A new campaign is being launched by the NHS in Greater Manchester to raise awareness of the link between heartburn, indigestion and gullet cancer.

Heartburn – a burning sensation in the middle of your chest – and indigestion – a pain or discomfort in your tummy – might sometimes be shrugged off or put down to drinking too much alcohol or something they have eaten food. 

But the new NHS campaign wants to make it clear to the public—particularly those over 55—that if symptoms last for three weeks or more, it’s time to visit the doctor. 

It also draws attention to difficulty swallowing or food getting stuck as another potential symptom of gullet cancer that people – whatever their age – need to act on by going to their GP. 

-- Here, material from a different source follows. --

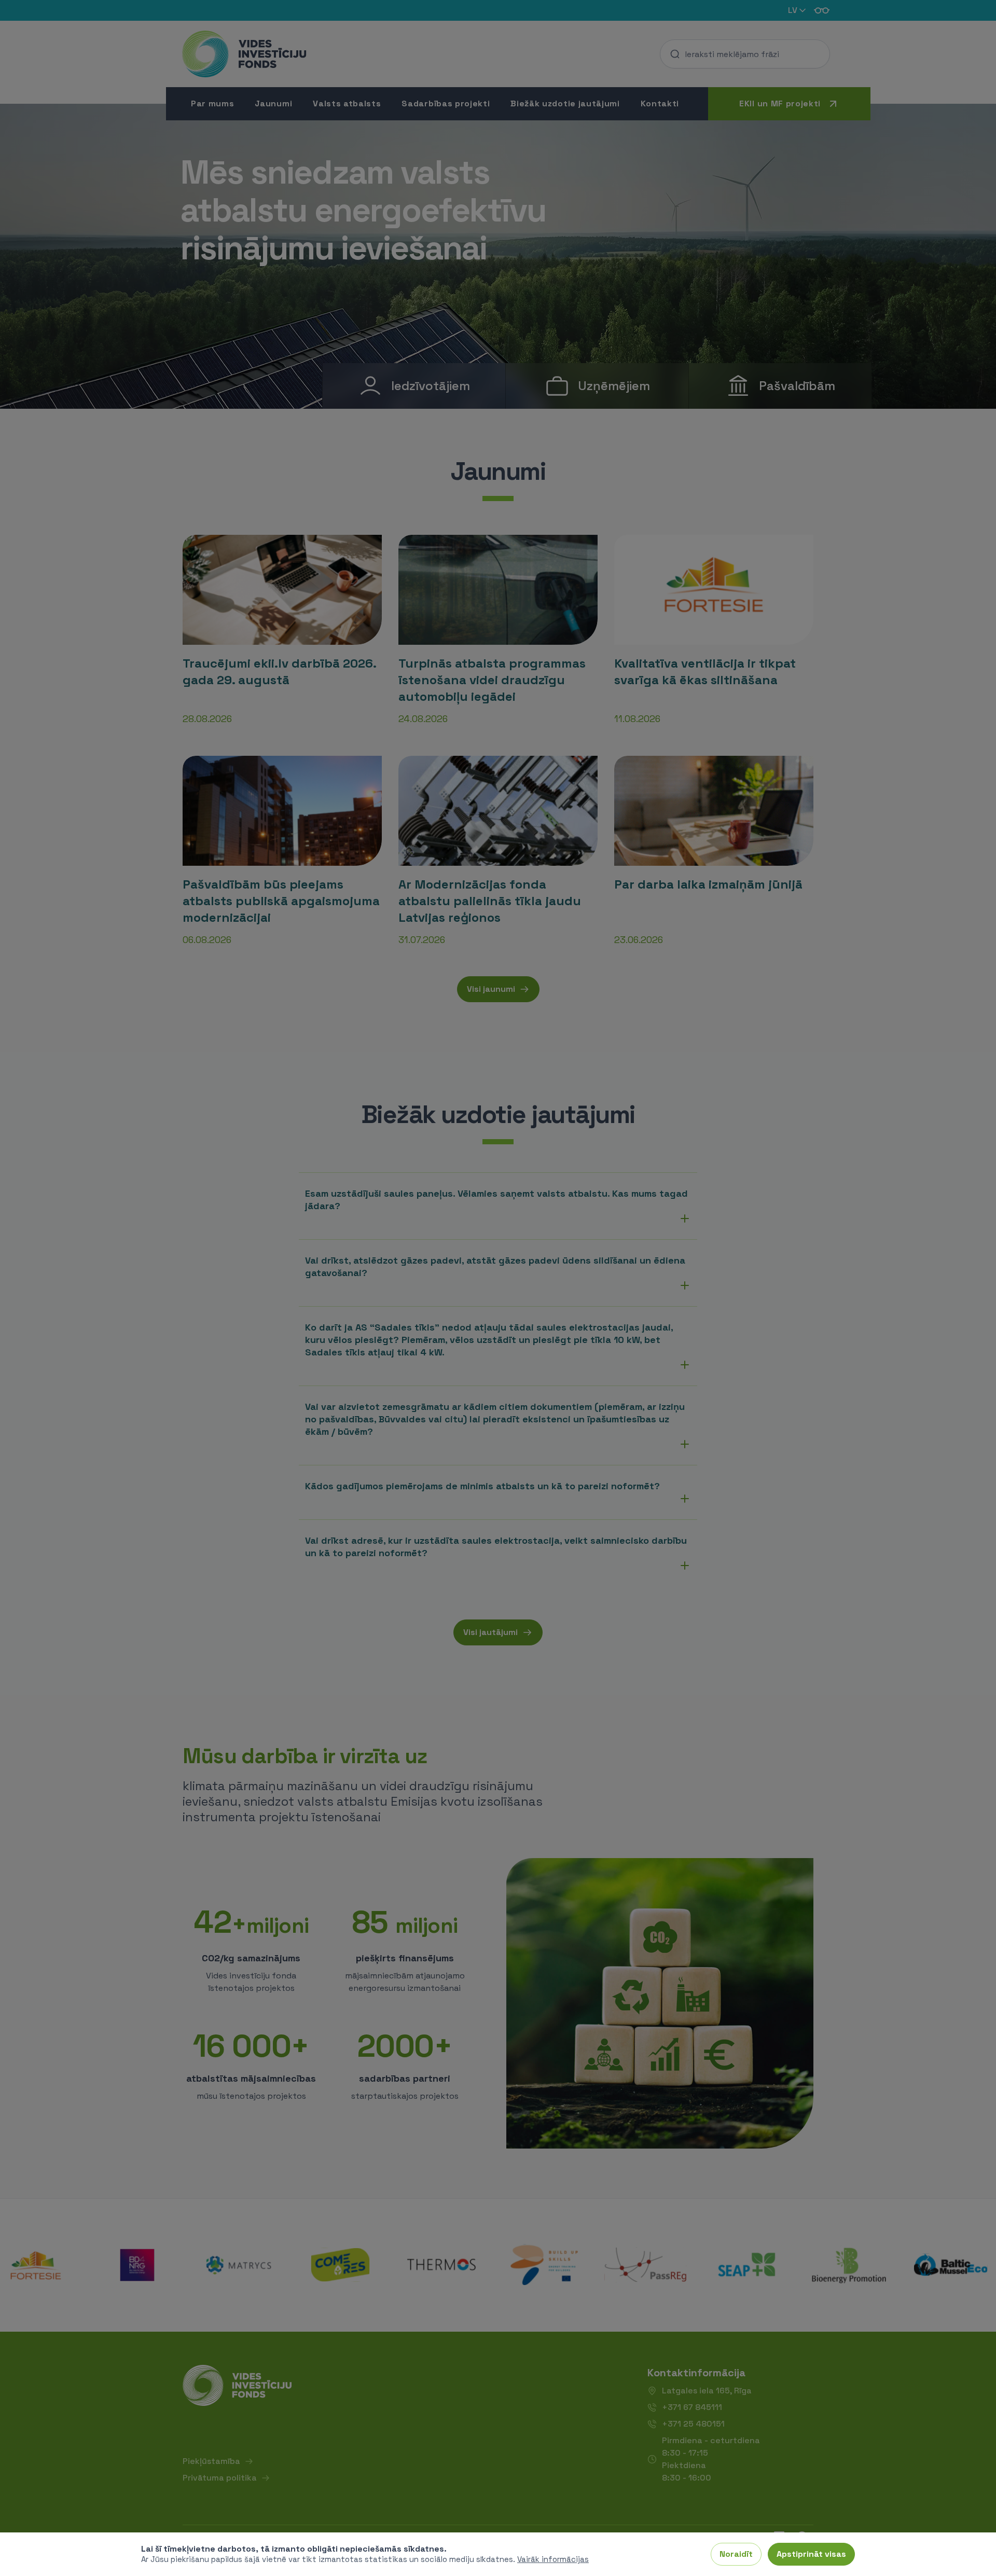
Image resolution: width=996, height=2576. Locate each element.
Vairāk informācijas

The new campaign coincides with Men’s Health Week (10 to 16 June) and is particularly aimed at men aged 55 and over who are more likely to leave it longer before they go to their doctor. It is being run by the Greater Manchester Cancer Alliance – which is part of the NHS and plays a crucial role in improving people’s overall experience of getting diagnosed and treated for cancer. 

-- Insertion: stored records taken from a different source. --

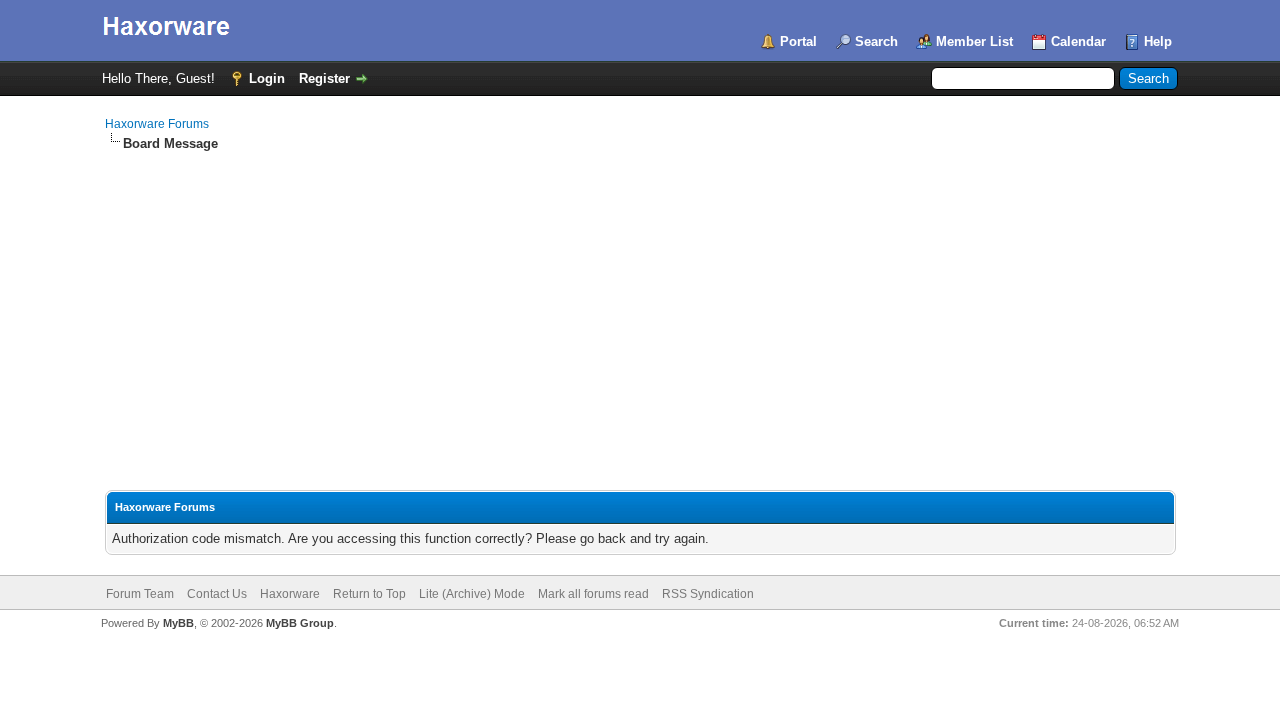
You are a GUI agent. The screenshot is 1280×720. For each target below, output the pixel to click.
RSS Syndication (708, 594)
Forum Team (140, 594)
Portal (798, 41)
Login (267, 78)
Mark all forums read (593, 594)
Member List (974, 41)
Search (876, 41)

Heart for 3 weeks or more?  If over 55 it could be a sign of cancer and there's treatment available. NHS Oesophageal Cancer Campaign

Eye-catching posters will be displayed at prominent sites, including supermarkets and roadside locations in Greater Manchester, and adverts will be placed on pharmacy bags, on the radio, and online. 

Javed Sultan, a leading doctor specialising in gullet cancer from the NHS Greater Manchester Cancer Alliance, said: “This campaign is about getting people to visit their doctor with potential symptoms of gullet cancer earlier. The chances are it won’t be cancer, but we know the earlier cancer is caught the better the chances are for successful treatment.” 

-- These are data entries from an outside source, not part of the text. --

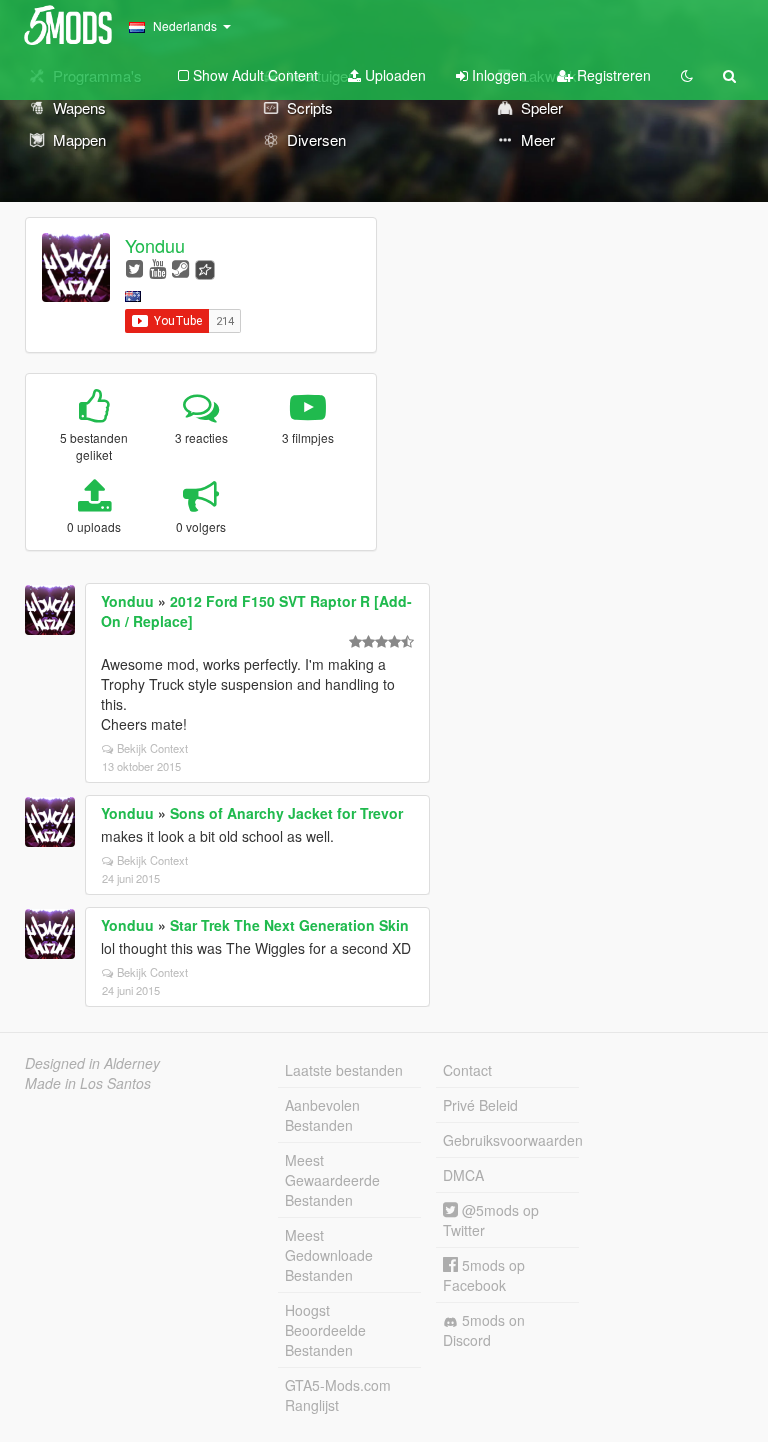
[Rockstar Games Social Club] (205, 267)
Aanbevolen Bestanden (322, 1115)
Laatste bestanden (344, 1070)
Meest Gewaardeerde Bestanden (332, 1180)
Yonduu (155, 245)
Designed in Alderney (92, 1063)
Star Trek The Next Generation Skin (289, 925)
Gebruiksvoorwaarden (511, 1140)
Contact (467, 1070)
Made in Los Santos (88, 1083)
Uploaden (393, 75)
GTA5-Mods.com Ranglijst (338, 1395)
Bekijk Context (152, 748)
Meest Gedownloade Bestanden (329, 1255)
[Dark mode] (687, 75)
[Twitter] (134, 267)
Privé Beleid (480, 1105)
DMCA (463, 1175)
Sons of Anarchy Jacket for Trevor (286, 813)
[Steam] (180, 267)
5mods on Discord (484, 1330)
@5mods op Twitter (491, 1220)
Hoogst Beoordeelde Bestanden (325, 1330)
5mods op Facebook (484, 1275)
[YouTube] (157, 267)
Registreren (612, 75)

Julie Thompson, Information Manager at Guts UK, said: “We encourage anyone who has been experiencing these symptoms for three weeks or more to visit their doctor. You know your body best and it’s always best to get such symptoms checked.”

David Jones-Stanley, from Wigan, who was diagnosed with gullet cancer, also known as oesophageal cancer in October 2021, has also helped work on the campaign. He said: “I know first-hand the importance of early detection and treatment. This campaign highlights the common symptoms of gullet cancer, and hopefully, it will empower people to seek medical advice sooner and improve outcomes.”

  • If you are over 55 and have heartburn or indigestion that lasts three weeks or more, then visit your doctor. 
  • If you have difficulty swallowing or feel like food is getting stuck, you should also visit your doctor.